La compañía Kuehne+Nagel cerró 2025 con una ligera caída de ingresos y un descenso más acusado del beneficio, en un entorno y ejercicio condicionado por la volatilidad geopolítica, la evolución de las divisas y una presión sostenida sobre los márgenes del negocio transitario.

La compañía suiza registró una facturación neta de 26.115 millones de euros, un 1,3 % menos que en 2024. El efecto del tipo de cambio, especialmente la depreciación del dólar frente al franco suizo, tuvo un impacto negativo relevante sobre las cifras consolidadas, compensando parcialmente el crecimiento orgánico y la contribución de las adquisiciones realizadas en el ejercicio.

El deterioro se refleja con mayor intensidad en la rentabilidad de la compañía, ya que el beneficio neto atribuido al grupo se situó en 941 millones de euros, un 25,3 % por debajo del año anterior. El Ebit descendió hasta 1.325 millones, frente a los 1.764 millones de 2024, cuyo impacto directo ha sido una reducción en el margen sobre facturación neta, que ha pasado del 6,7 % al 5,1 %. También la tasa de conversión —Ebit sobre beneficio bruto— cayó desde el 19,1 % al 14,1 %, una señal clara de la presión operativa en un mercado sin los niveles de tensión tarifaria que impulsaron resultados en ejercicios anteriores.

Si se analizan los datos por divisiones, el transporte marítimo volvió a concentrar el mayor volumen de actividad para la compañía suiza, generando 11.174 millones de euros en ingresos netos y gestionando 4,3 millones de teus, un 0,3 % más que el año anterior. Sin embargo, la rentabilidad de la división se ha visto reducida de una forma alarmante, ya que el Ebit pasó de 851 a 574 millones de euros y la tasa de conversión cayó del 41,1 % al 25,8 %, en un escenario de presión sobre precios, exceso de capacidad y efecto divisa adverso como ya apuntabamos anteriormente.

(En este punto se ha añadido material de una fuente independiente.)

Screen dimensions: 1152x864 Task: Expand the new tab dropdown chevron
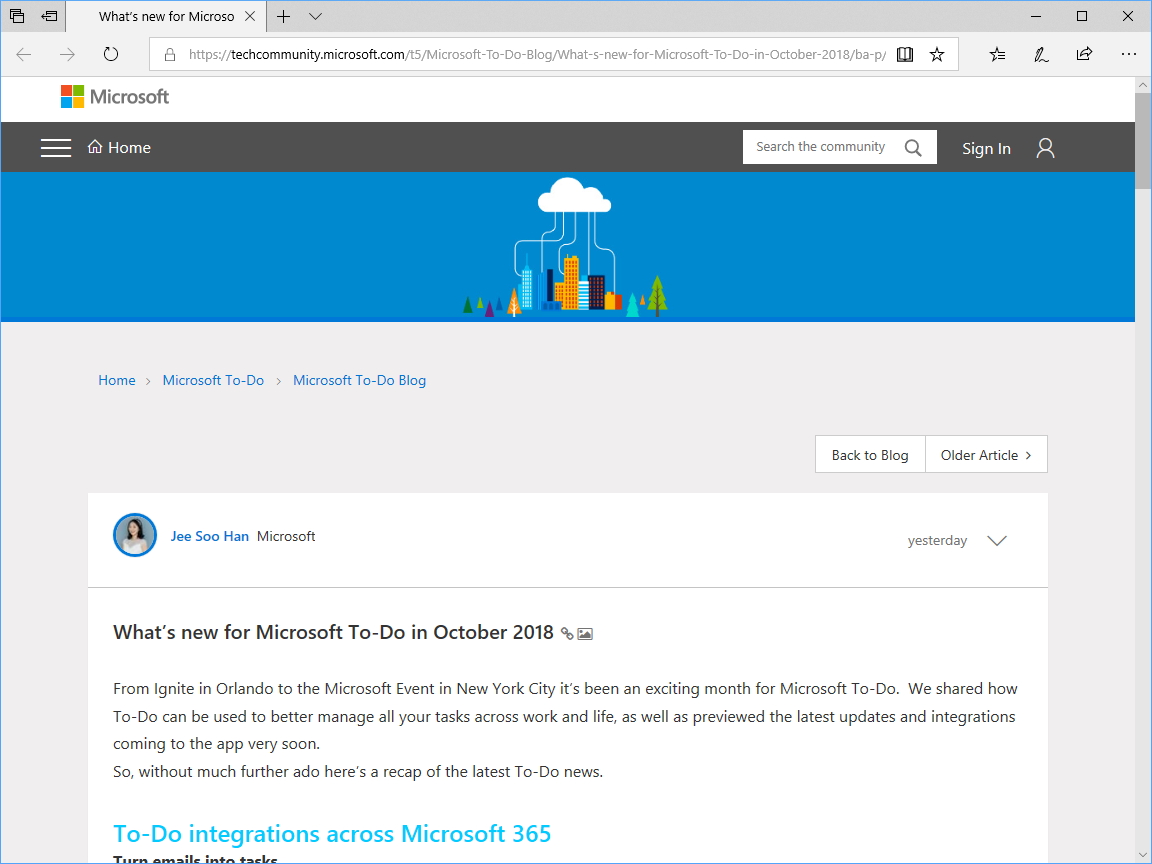coord(314,16)
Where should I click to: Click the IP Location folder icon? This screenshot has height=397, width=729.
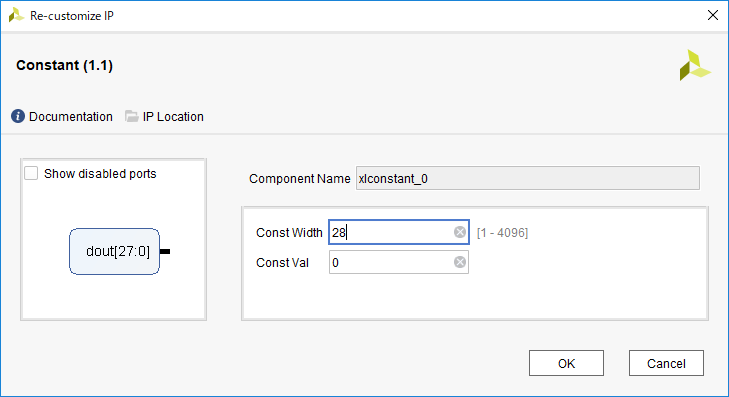click(132, 116)
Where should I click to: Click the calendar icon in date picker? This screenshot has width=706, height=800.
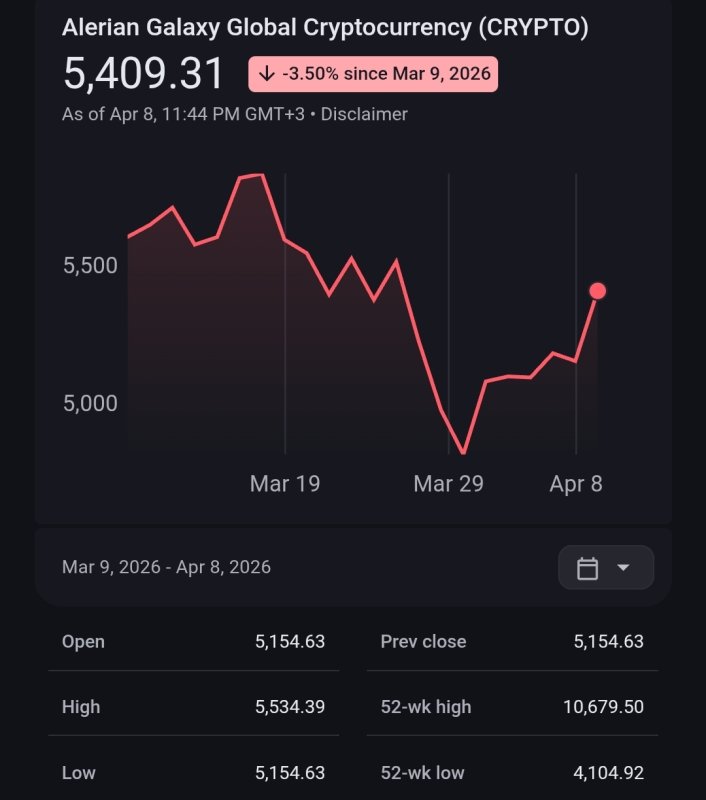click(x=588, y=568)
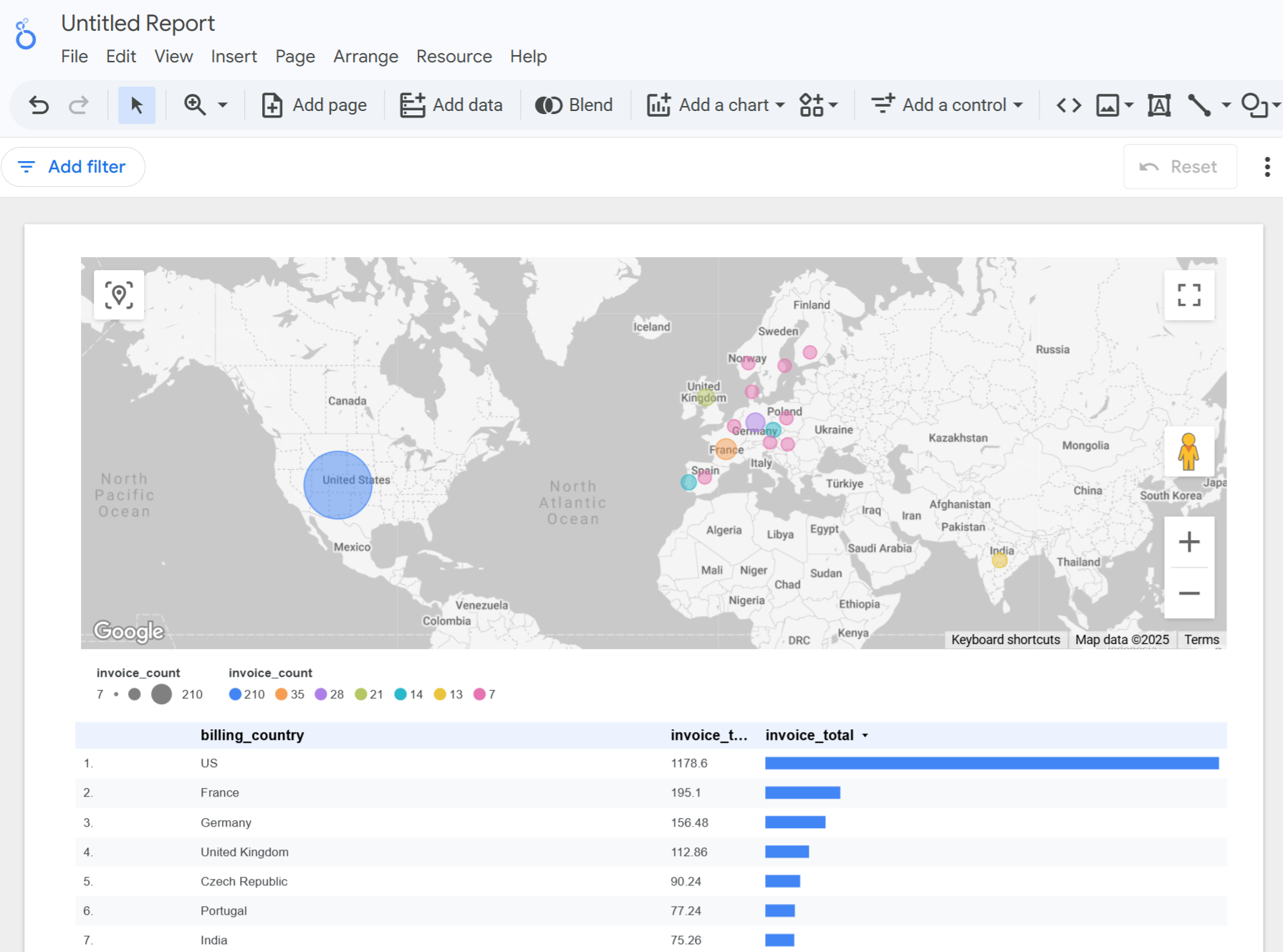Screen dimensions: 1283x952
Task: Click the map area-select location icon
Action: pyautogui.click(x=119, y=294)
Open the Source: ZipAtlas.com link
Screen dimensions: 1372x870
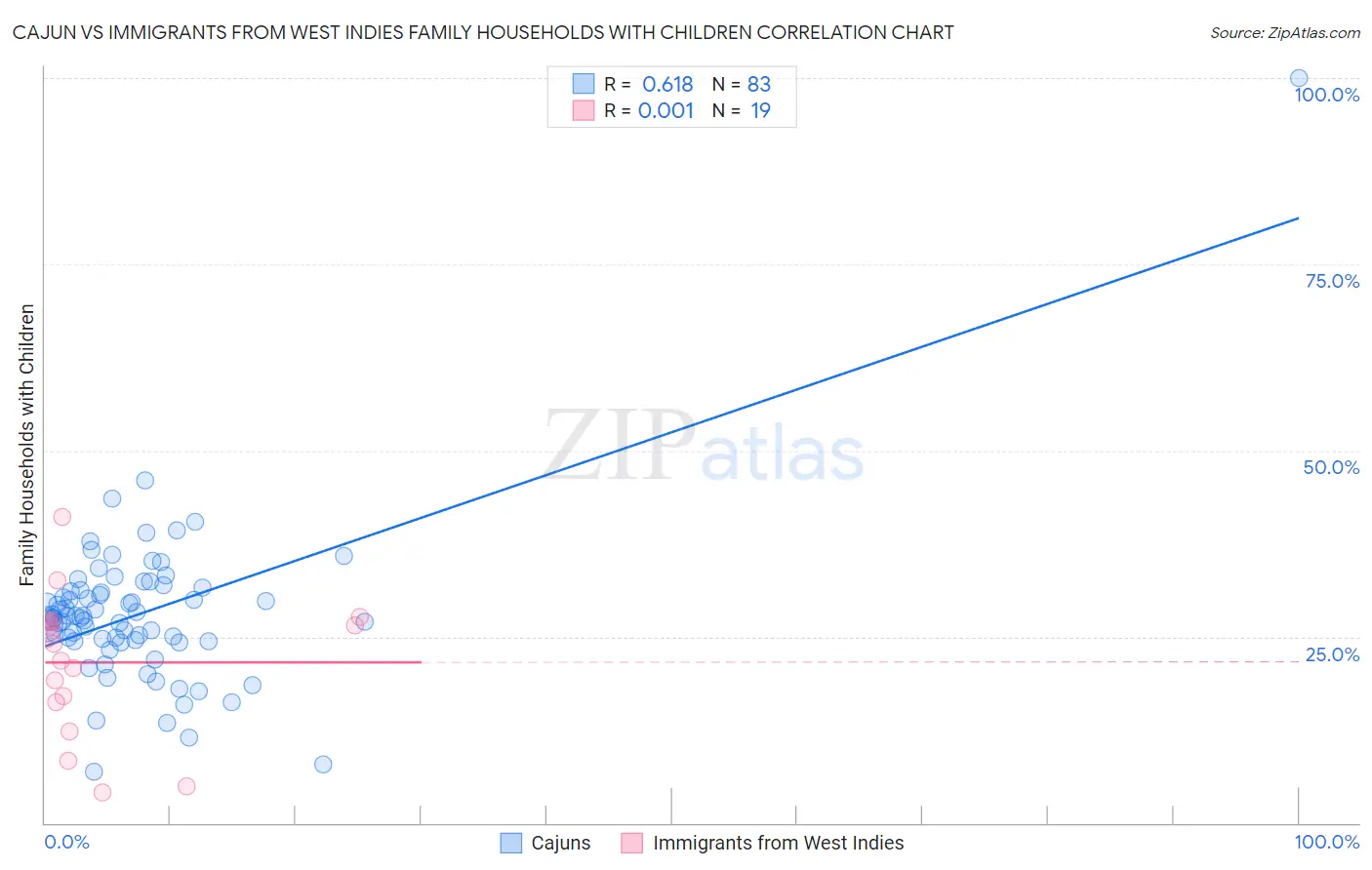[1285, 32]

En la división de transporte aéreo, Kuehne+Nagel movió 2,238 millones de toneladas, un 7 % más que en 2024, manteniendo su posición de liderazgo global en volumen gestionado. La cifra de negocio neta alcanzó 8.542 millones de euros, aunque el Ebit descendió un 10,3 %, hasta 458 millones, con una tasa de conversión también a la baja. La evolución del mercado estuvo marcada por la volatilidad de la demanda y por impulsos puntuales vinculados a sectores tecnológicos en la recta final del ejercicio.

El negocio terrestre, por otro lado, mostró un comportamiento más débil, especialmente en Europa, en línea con la actividad económica del viejo continente. La facturación neta aumentó ligeramente hasta 3.754 millones de euros, pero el Ebit retrocedió de 98 a 62 millones, reflejando la menor actividad económica en algunos mercados clave pra Kuehne+Nagel. En contraste, la división de logística contractual incrementó su facturación hasta 5.127 millones y elevó el beneficio bruto hasta 3.896 millones, apoyada en la puesta en marcha de más de 150 nuevos proyectos durante el año.

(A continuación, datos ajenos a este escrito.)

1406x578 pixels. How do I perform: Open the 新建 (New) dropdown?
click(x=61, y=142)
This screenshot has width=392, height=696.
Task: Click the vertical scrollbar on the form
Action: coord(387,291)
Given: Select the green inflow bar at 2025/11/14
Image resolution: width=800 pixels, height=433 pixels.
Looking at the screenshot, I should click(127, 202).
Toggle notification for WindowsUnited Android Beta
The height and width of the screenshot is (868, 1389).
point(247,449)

Ante las cifras que ya venían manejando, durante el cuarto trimestre, el grupo activó un programa estructural de reducción de costes estimado en 213 millones de euros anuales, cuyo efecto completo se trasladará a 2026, ejercicio donde la dirección prevé un Ebit recurrente de entre 1.280 y 1.490 millones de euros, en un escenario que seguirá condicionado por la incertidumbre macroeconómica y geopolítica, posiblemente incluso más revuelta que el pasado año.

La evolución de 2025 confirma el cambio de ciclo en el negocio transitario global, donde el volumen ya no compensa automáticamente la erosión de márgenes y la gestión operativa vuelve a situarse en el centro de la rentabilidad, como demuestran las acciones internas que han emprendido desde Kuehne + Nagel para mejorar el coste operativo de la compañía.